The text of the pamphlet was written by Roberts and Murray, based on his original walking tour, which includes the sites of places where Whitman worked, lived, shopped and socialized. All of the boarding houses in D.C. where Whitman rented rooms are now gone and only two of the four buildings where he worked still stand, the old U.S. Patent Office, which is now the National Portrait Gallery on 8th and F Streets, NW, and the U.S. Treasury Building on 15th Street and Pennsylvania Avenue, NW.

The tour doesn’t include Peter Doyle’s grave in Congressional Cemetery on Capitol Hill, though a tour of Doyle’s resting place is scheduled on May 7.

To ensure that Whitman’s legacy in D.C. has a permanent home, Murray and the Washington Friends of Walt Whitman are lobbying the D.C. City Council to rename the section of G Street, NW, between 7th and 8th Streets (in front of the Portrait Gallery), “Walt Whitman Way.”

Councilmembers Jack Evans (D-Ward 2), Jim Graham (D-Ward 1), Kathy Patterson (D-Ward 3), and Adrian Fenty (D-Ward 4) introduced the “Walt Whitman Way Designation Act of 2005,” which is pending Council action.


D.C. Celebrates Whitman: 150 Years of Leaves of Grass

March 29
Grace Church, 1041 Wiconsin Ave., NW
7:30 p.m.
Poetry reading featuring poets Mark DeFoe, Grace Cavalieri, Sarah Browning and Hilary Tham reading from their and Whitman’s work.

April 7
Chapters, 445 11th St., NW
7 p.m.
Poetry reading featuring poets David Bergman, Myra Sklarew and Rosemary Winslow reading from their and Whitman’s work.

April 14 & 15
Fords Theater, 511 10th St., NW
9:15 a.m. - 4:15 p.m.
Dramatic readings of Whitman’s poem “O Captain, My Captain!” along with the story of Lincoln’s assassination.

April 16
Friends Meeting of Washington, 2111 Florida Ave., NW
10 a.m.
A meditation session based on Whitman’s own meditation practices.
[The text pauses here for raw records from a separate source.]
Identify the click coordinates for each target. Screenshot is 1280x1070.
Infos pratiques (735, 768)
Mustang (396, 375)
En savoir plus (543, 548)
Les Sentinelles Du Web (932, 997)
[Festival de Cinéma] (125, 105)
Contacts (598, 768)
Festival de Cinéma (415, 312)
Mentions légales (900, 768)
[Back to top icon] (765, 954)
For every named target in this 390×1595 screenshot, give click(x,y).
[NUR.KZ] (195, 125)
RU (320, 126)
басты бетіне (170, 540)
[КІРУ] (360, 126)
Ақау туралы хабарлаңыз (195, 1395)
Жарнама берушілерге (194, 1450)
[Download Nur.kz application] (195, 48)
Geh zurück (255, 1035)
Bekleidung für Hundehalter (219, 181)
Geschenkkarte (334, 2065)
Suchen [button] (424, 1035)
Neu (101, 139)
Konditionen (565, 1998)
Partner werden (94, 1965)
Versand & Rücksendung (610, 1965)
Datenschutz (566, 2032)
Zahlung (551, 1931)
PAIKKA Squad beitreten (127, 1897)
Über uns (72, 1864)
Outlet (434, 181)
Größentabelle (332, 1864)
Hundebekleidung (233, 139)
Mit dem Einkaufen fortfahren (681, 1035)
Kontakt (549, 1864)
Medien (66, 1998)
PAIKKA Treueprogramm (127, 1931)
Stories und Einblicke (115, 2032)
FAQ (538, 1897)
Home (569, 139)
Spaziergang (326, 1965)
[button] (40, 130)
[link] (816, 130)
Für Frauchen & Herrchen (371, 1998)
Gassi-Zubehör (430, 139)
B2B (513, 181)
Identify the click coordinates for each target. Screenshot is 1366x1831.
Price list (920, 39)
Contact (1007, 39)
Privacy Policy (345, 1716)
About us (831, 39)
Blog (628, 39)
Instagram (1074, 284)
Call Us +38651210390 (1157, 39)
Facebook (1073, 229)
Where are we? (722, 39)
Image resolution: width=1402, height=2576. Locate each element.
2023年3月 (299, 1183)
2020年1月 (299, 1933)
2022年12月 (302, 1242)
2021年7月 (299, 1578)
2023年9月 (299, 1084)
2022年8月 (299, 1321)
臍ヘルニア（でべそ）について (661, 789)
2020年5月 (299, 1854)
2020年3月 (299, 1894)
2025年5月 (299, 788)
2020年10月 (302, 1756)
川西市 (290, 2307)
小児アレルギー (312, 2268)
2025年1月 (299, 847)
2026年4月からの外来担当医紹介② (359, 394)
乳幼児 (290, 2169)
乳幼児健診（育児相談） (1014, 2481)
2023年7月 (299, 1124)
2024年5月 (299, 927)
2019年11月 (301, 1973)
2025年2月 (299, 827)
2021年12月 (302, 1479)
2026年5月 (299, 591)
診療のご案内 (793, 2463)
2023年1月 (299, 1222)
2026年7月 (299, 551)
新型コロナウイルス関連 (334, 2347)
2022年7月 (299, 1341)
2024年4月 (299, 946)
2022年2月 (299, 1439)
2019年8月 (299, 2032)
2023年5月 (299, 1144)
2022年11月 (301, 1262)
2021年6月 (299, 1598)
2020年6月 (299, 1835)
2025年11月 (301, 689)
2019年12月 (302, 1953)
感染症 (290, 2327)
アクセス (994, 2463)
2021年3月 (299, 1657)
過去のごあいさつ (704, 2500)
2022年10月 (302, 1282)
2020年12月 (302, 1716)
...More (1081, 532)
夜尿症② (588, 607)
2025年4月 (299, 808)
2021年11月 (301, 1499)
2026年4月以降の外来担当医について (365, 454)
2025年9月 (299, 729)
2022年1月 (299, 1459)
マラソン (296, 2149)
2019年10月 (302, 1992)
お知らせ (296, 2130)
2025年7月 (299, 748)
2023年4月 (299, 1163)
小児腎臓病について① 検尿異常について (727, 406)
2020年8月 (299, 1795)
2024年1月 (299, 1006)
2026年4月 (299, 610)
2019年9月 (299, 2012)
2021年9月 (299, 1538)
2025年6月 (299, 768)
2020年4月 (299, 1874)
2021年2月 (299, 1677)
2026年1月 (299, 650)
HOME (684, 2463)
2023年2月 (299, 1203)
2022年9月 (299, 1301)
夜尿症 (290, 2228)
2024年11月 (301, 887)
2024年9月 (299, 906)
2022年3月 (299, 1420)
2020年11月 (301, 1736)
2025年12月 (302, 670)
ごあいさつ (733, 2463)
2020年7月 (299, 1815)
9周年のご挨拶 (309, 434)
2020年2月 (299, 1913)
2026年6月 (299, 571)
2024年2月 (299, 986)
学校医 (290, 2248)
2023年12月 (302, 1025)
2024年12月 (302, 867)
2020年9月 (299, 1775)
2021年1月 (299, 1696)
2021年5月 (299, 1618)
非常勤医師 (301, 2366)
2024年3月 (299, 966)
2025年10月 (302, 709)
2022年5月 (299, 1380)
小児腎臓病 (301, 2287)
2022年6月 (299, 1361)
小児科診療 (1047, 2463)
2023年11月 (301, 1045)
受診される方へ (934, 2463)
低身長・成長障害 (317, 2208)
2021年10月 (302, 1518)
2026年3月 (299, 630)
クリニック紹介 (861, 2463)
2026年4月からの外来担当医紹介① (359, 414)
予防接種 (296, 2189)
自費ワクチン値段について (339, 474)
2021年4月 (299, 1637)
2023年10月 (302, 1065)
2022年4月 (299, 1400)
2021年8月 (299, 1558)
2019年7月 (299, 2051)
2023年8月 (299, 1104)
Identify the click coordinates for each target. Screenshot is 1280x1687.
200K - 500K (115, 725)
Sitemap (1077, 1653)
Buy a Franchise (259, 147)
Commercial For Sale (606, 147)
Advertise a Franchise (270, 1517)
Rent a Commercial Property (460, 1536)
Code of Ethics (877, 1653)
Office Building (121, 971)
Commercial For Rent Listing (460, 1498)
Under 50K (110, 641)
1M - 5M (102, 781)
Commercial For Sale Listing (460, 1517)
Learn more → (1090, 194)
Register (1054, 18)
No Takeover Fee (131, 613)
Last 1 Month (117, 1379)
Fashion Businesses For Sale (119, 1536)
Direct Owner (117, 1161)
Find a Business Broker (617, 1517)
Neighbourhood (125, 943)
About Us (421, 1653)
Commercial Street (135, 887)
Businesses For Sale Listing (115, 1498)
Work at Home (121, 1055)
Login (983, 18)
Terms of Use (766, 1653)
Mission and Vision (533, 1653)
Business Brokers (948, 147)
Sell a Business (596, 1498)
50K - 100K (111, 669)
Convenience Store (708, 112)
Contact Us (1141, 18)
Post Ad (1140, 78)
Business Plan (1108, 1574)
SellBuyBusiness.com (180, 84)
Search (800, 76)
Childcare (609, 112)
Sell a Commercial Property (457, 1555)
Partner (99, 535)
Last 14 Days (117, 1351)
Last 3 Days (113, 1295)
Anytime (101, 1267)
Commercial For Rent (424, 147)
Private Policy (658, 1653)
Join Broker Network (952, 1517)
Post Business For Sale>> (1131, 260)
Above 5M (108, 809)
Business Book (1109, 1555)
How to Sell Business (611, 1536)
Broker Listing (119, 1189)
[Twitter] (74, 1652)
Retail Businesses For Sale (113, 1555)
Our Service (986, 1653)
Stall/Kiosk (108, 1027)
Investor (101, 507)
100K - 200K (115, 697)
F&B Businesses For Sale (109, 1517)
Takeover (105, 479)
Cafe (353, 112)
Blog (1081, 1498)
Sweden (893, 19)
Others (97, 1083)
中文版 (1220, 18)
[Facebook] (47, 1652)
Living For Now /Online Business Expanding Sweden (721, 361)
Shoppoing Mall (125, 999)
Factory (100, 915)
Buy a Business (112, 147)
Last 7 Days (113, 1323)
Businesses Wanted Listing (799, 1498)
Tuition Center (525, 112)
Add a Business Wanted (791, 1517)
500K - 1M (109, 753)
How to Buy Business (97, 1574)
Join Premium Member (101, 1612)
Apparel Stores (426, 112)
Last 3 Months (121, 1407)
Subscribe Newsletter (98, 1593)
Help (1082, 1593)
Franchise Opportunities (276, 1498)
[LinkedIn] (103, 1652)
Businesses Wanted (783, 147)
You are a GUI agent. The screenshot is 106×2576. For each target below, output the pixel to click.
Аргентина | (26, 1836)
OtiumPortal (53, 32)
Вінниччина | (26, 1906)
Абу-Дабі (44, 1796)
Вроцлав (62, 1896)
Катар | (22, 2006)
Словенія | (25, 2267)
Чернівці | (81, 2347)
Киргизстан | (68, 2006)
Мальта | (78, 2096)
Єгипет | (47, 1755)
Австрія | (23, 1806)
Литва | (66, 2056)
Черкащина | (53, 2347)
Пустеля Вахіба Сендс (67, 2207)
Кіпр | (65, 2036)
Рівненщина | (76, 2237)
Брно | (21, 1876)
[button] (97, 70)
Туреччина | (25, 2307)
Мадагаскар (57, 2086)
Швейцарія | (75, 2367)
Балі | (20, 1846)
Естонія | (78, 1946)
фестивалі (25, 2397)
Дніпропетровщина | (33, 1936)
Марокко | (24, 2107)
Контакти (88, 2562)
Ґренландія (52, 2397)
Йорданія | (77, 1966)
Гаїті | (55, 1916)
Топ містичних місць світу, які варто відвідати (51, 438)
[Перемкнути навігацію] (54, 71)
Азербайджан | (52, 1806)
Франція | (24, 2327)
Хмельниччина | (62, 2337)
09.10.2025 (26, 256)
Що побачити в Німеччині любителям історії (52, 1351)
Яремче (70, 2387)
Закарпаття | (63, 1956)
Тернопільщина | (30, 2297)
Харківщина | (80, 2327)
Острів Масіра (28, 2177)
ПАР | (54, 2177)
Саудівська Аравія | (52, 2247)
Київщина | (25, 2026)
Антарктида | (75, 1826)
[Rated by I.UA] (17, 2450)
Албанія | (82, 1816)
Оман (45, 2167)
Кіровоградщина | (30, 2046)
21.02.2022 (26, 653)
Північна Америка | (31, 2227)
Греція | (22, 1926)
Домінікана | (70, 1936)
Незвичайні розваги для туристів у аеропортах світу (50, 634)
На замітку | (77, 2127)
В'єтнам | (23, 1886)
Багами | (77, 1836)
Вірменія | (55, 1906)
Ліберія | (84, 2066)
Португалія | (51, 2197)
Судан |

Limited to 20 people. RSVP to

April 16
George Washington University’s Marvin Center, 800 21st St., NW
Noon - 5 p.m.
A marathon reading of the 1855 edition of Leaves of Grass by area poets, scholars, actors and politicians.

April 17
7th and F Streets, NW
10 a.m.
A walking tour featuring the sites where Whitman lived and worked while living in D.C. led by Martin Murray and Craig Howell.

April 20
Catholic University’s Hannan Hall, 620 Michigan Ave., NE
4:30 p.m.
Poetry reading by David Bottoms, winner of the Walt Whitman Award from the Academy of American Poets, and Patricia Gray, Saundra Rose Maley, Judith McCombs, Kim Roberts and Richard Sharp.

April 23
Martin Luther King, Jr. Memorial Public Library, 901 G St., NW
12:30 p.m.
Sherwood Smith reads selections of Whitman’s work and talks about his connection to D.C.

May 4
Brookland Visitor’s Center, 3450 9th St., NE
7 p.m.
The Brookland Poetry Series looks at Whitman’s work and the poets that he influences, especially the Beat poets. Hosted by Michael Gushue and gay spirituality and civil rights advocate Dan Vera.

May 7
Congressional Cemetery, 1801 E St., NW
10:30 a.m.
A tour of the historic cemetery which includes the grave of Whitman’s partner Peter Doyle and many of the Civil War soldiers he befriended. Led by Martin Murray and Steven Carson.

May 16
Folger Shakespeare Library, 201 E. Capital St., SE
7:30 p.m.
Gay poet Mark Doty and Anne Waldman celebrate Whitman’s birthday with this reading of their and his work. $10.

May 25
Arts Club of Washington, 2017 I St., NW
12:30 p.m.
Luncheon and poetry reading featuring David McAleavey, Clarinda Harriss, Linda Joy Burke and Robert L. Giron read from their own and Whitman’s work. $15.

May 31
Library of Congress Madison Building, 101 Independence Ave., SE
Whitman birthday celebration featuring Robert Aubry Davis reading from Leaves of Grass.